Source	Where stored	How the brain accesses it
Structured facts (services, hours, contact, staff, availability)	`businesses` table + JSONB cols + `availability_slots` + `business_members`	Direct DB read via the 7 narrow tools
Free-form site content (about page, team bios, policy pages, blog posts)	`business_site_pages` (full-text indexed via `tsvector` + GIN)	`search_site_content` tool, Postgres FTS
This visitor's conversation history	`conversations` table	Last 20 messages auto-loaded into the LLM message list each turn

There is no vector store, no embeddings, no RAG today — just structured DB lookups and Postgres full-text search. That's been adequate for the small, well-shaped corpus each business has (services list, hours, ~10–30 page Eleventy site). If retrieval quality on real traffic suffers, swapping the FTS for pgvector is a column change behind the same tool surface.

Security boundaries

Layer	What it enforces
`/chat` `Content-Security-Policy: frame-ancestors`	Browser refuses to render the iframe on any parent that isn't in the business's `allowed_origins`
`/ws/chat` origin check	Refuses WebSocket upgrades whose `parent` and `Origin` headers don't match a permitted shape — defense in depth
`iframe sandbox` (omits `allow-top-navigation`)	The widget can't redirect the host page
Rate limit	8 messages / 60 seconds (burst) + 60 / hour (sustained) per `(biz, session)`
`MAX_TOOL_ROUNDS=4`	Caps tool rounds per turn (cost ceiling)
`MAX_OUTPUT_TOKENS=1024`	Caps any single Claude response
`MAX_MESSAGE_CHARS=4096`	Caps inbound text per message
Origin allowlist	Per-business; auto-seeded from `businesses.site_url` (migration 049); managed via the bot's `install_chat_widget` tool

Where things run

Customer site (Cloudflare Pages, or wherever they host): hosts just the one-line <script> tag.
hub.novabuildbot.com (Railway, novachat service): FastAPI + the React SPA + the WebSocket endpoint + the site indexer.
Postgres (Railway): every table referenced above. Shared with the Telegram bot service.
Anthropic API: where the actual Claude call lands. Nothing else leaves Railway.

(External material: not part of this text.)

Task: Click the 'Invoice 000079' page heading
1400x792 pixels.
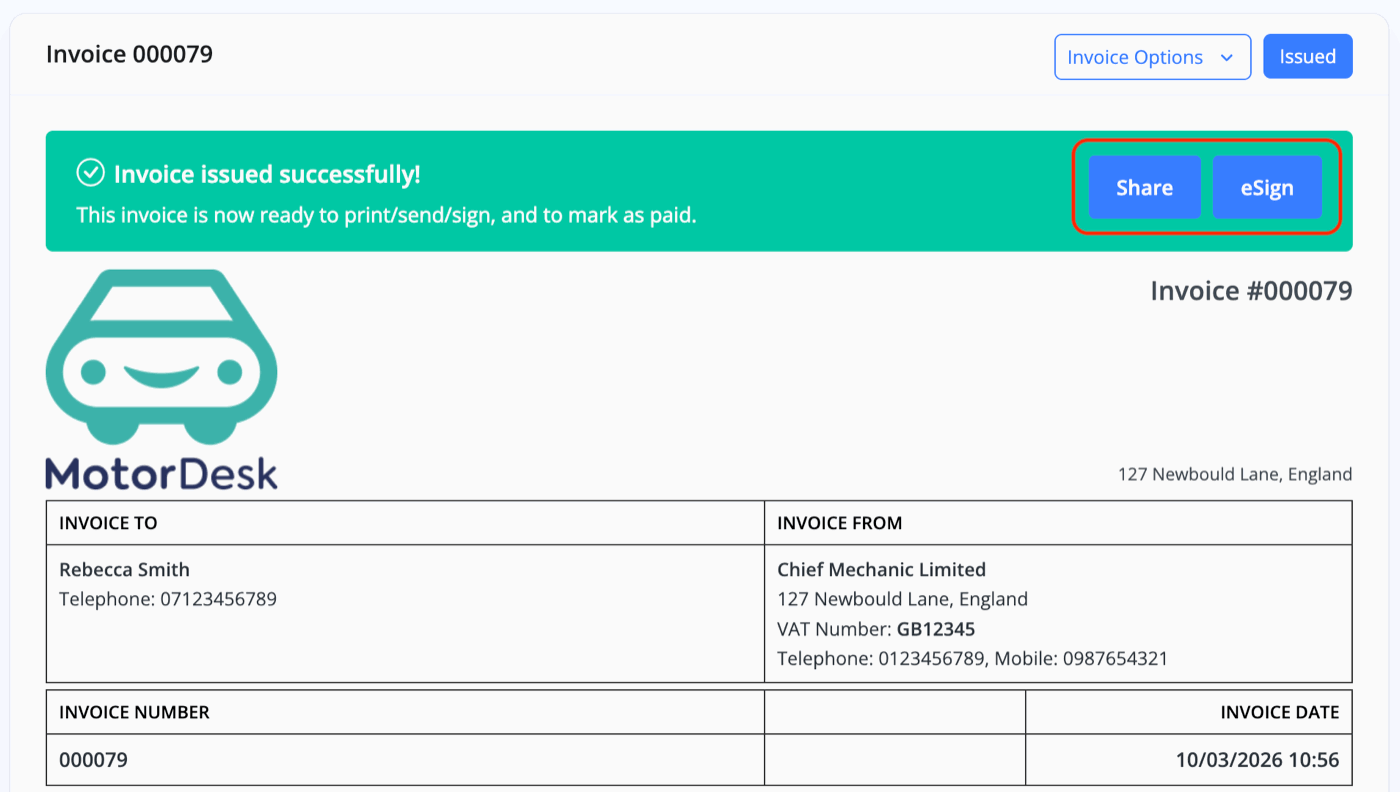Action: (129, 54)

File map (for future engineers)

Path	Role
`novachat/src/web_chat/widget.js`	Embeddable loader
`novachat/src/main.py` (`/chat`, `/widget.js`)	SPA + loader routes
`novachat/src/web_chat/ws.py`	WebSocket endpoint, origin check, rate limit, brain dispatch
`novachat/src/web_chat/brain.py`	System prompt + streaming Claude loop
`novachat/src/web_chat/brain_tools.py`	The 8 tools
`novachat/src/web_chat/site_indexer.py`	Sitemap-first / BFS crawler
`novachat/src/web_chat/origin_check.py`	Origin normalization + allowlist
`novachat/src/db/site_pages.py`	FTS query layer
`novachat/migrations/047..049`	Customer schema, site pages, allowed_origins
`novachat/web/src/pages/chat/`	React SPA: ChatPage + components + hooks
`bot/tools.py` (`install_chat_widget`)	Drops snippet into customer site + registers origin

Want to extend the brain? Adding a tool is a 3-file change: add the definition to brain_tools.py:TOOLS, write the handler function, register it in _HANDLERS. The next deploy picks it up. No prompt changes needed — the brain reads tool descriptions at runtime.